====== Prezentowany tekst

Ministerstwo chce walczyć ze spamami
Ministerstwo Transportu i Budownictwa przygotowało założenia do ustawy, która pomogłaby w walce ze spamami zapychającymi skrzynki pocztowe internautów. Projekt jest jednak krytykowany przez operatorów telekomunikacyjnych i środowiska informatyczne.
Obecnie funkcjonujące przepisy dotyczące zwalczania spamów są prawem martwym. Jako spam traktowane są niezamówione informacje handlowe, a jego wysyłanie jest wykroczeniem, za które grozi kara do 5000 zł. Aby jednak wszcząć postępowanie przeciwko nadawcy spamu konieczne jest zgłoszenie wykroczenia policji, co w praktyce nigdy się nie zdarza.
W założeniach ustawy antyspamowej planowane jest znaczne rozszerzenie pojęcia spam – jako spam traktowana byłaby wszelka niechciana korespondencja wysyłana nie tylko za pośrednictwem poczty elektronicznej, ale także telefonów komórkowych, komunikatorów, czatów i forów dyskusyjnych. Za spam uważane byłyby także pop-upy, czyli okienka reklamowe, które pojawiają się po wejściu na niektóre strony internetowe. Nielegalne byłoby także przesyłanie informacji o charakterze politycznym, religijnym czy tzw. łańcuszki szczęścia.

============
====== Fragmenty danych

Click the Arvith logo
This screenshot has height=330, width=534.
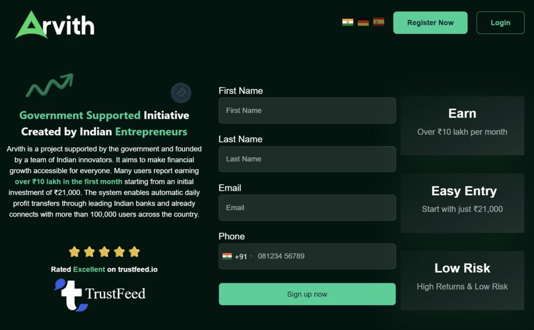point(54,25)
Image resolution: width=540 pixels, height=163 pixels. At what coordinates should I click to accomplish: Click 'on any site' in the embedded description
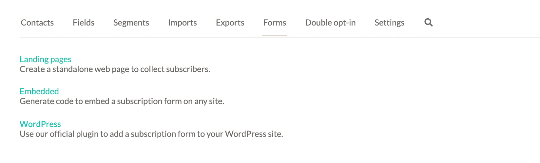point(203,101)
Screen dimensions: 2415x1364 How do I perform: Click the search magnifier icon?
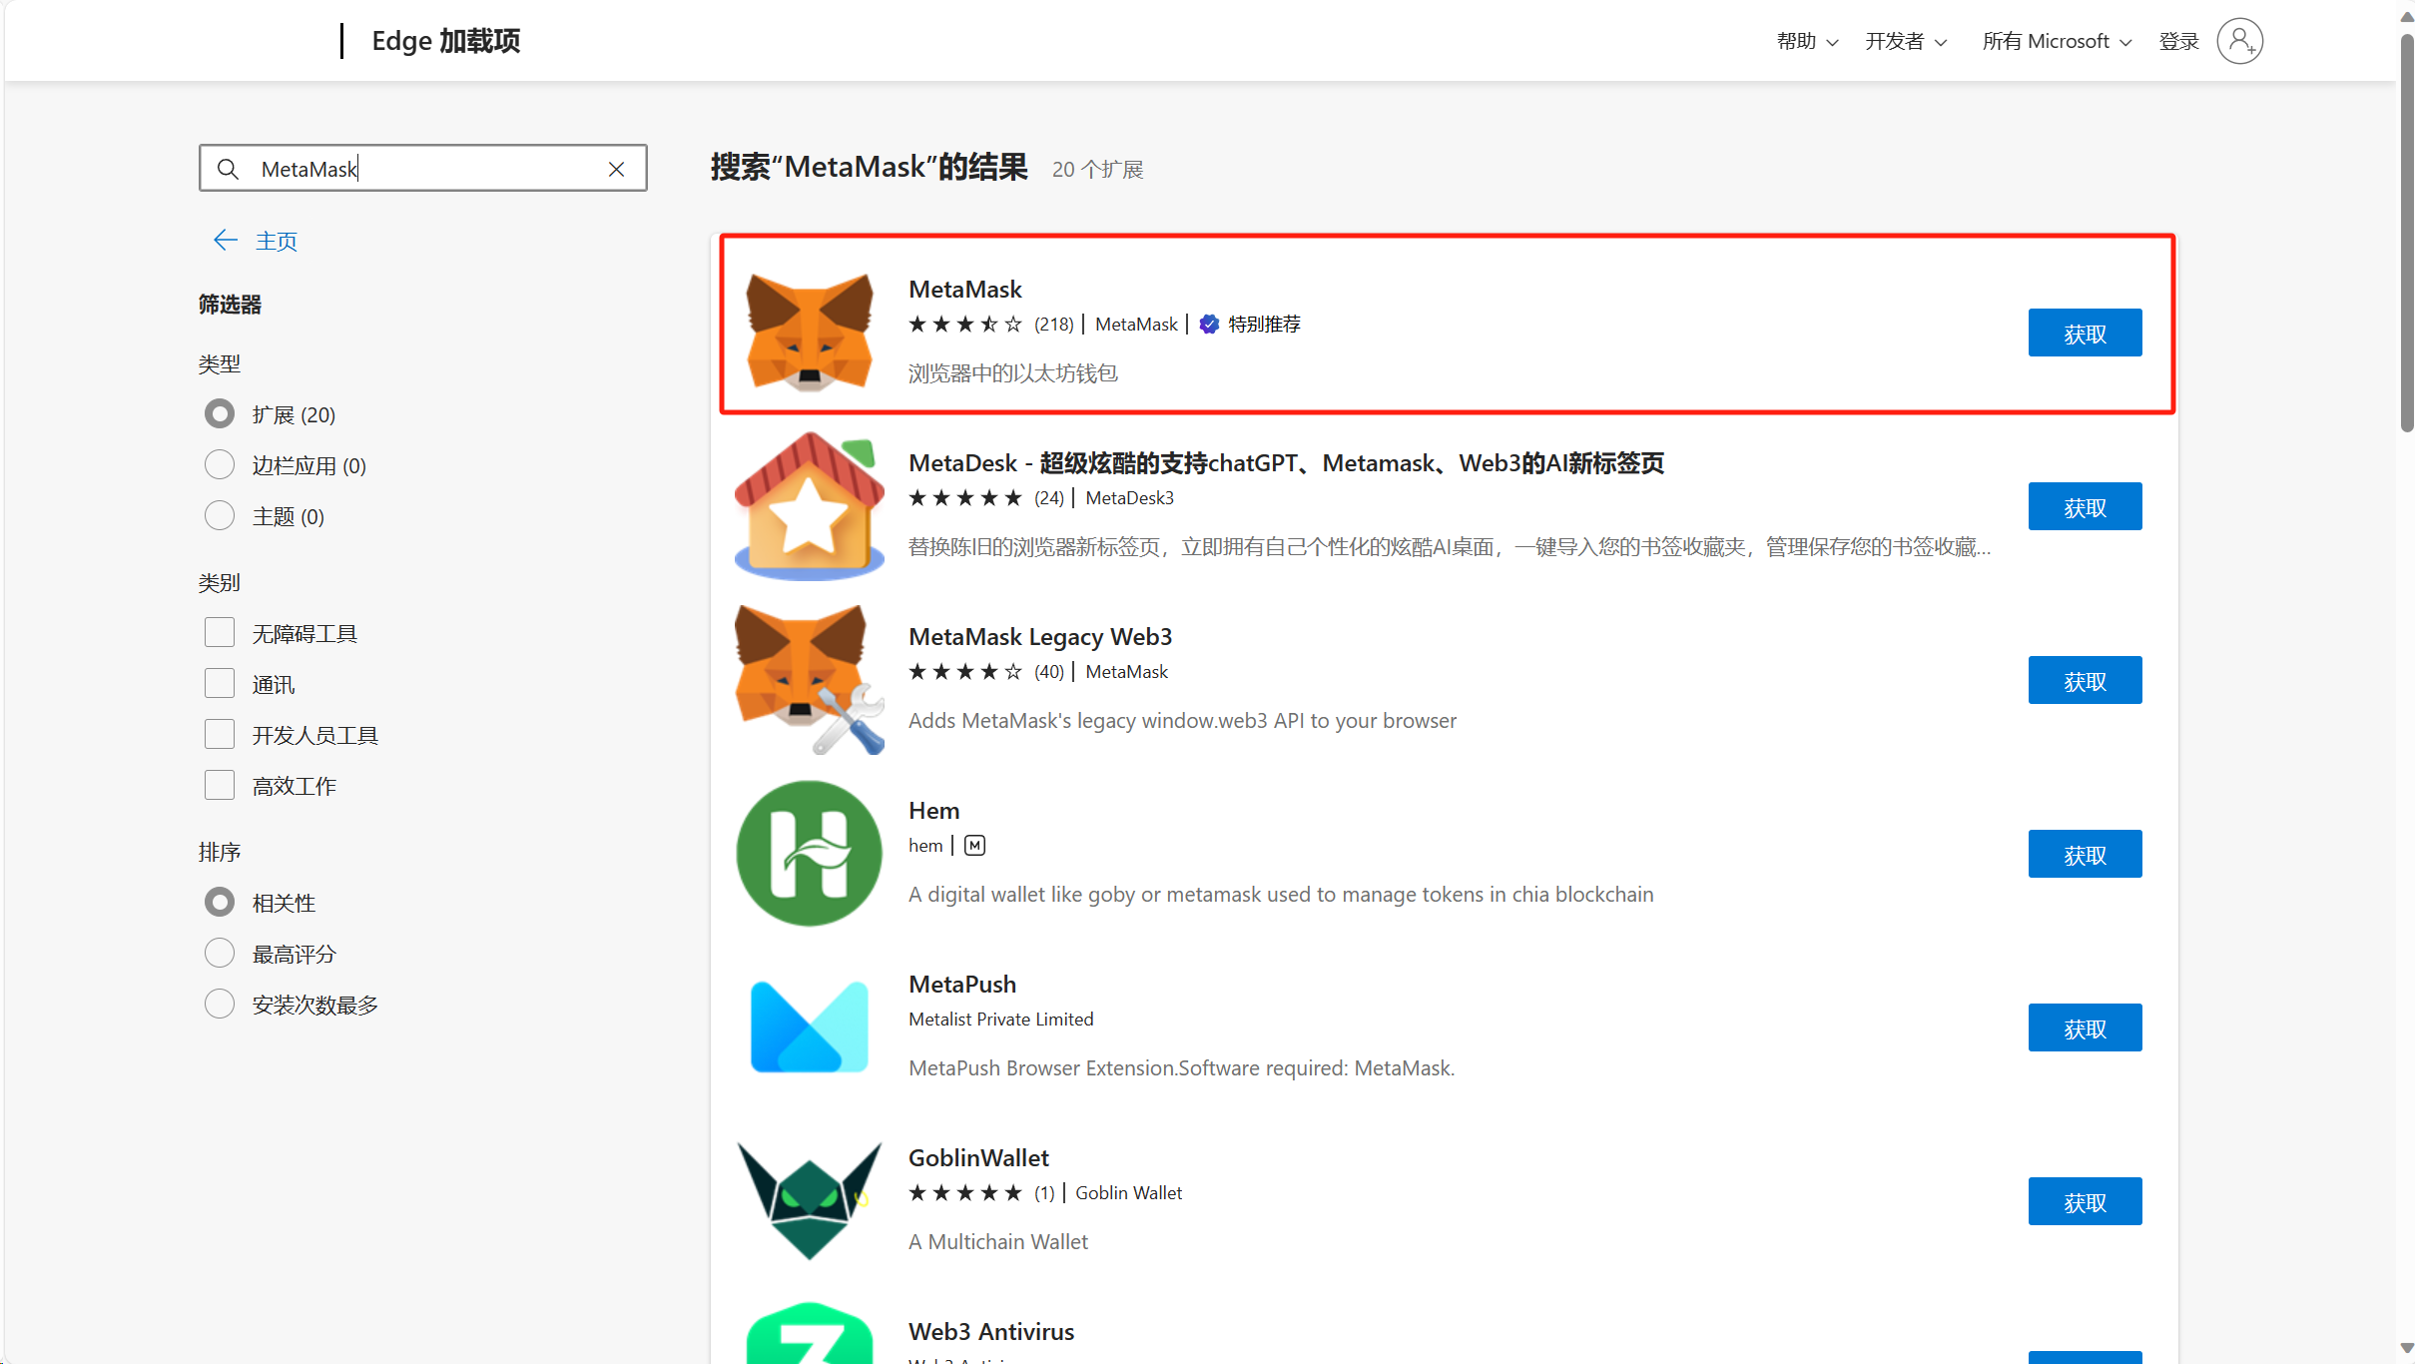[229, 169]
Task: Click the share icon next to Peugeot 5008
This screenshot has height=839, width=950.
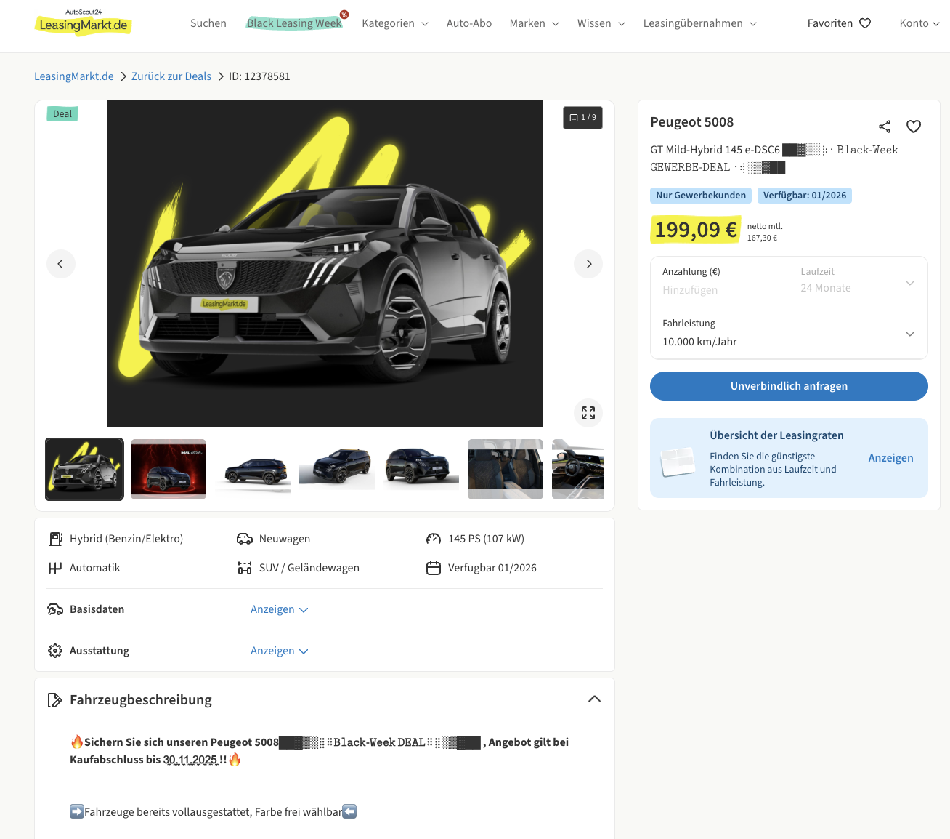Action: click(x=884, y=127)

============

| Treść polecenia |
Przepisz z tekstu o walce ze spamami fragment, który otwierają słowa zawierające "Obecnie funkcjonujące przepisy", a zamyka "się nie zdarza.", i podstaw w nim "prokuraturze" w miejsce "policji".

| Pełna odpowiedź |
Obecnie funkcjonujące przepisy dotyczące zwalczania spamów są prawem martwym. Jako spam traktowane są niezamówione informacje handlowe, a jego wysyłanie jest wykroczeniem, za które grozi kara do 5000 zł. Aby jednak wszcząć postępowanie przeciwko nadawcy spamu konieczne jest zgłoszenie wykroczenia prokuraturze, co w praktyce nigdy się nie zdarza.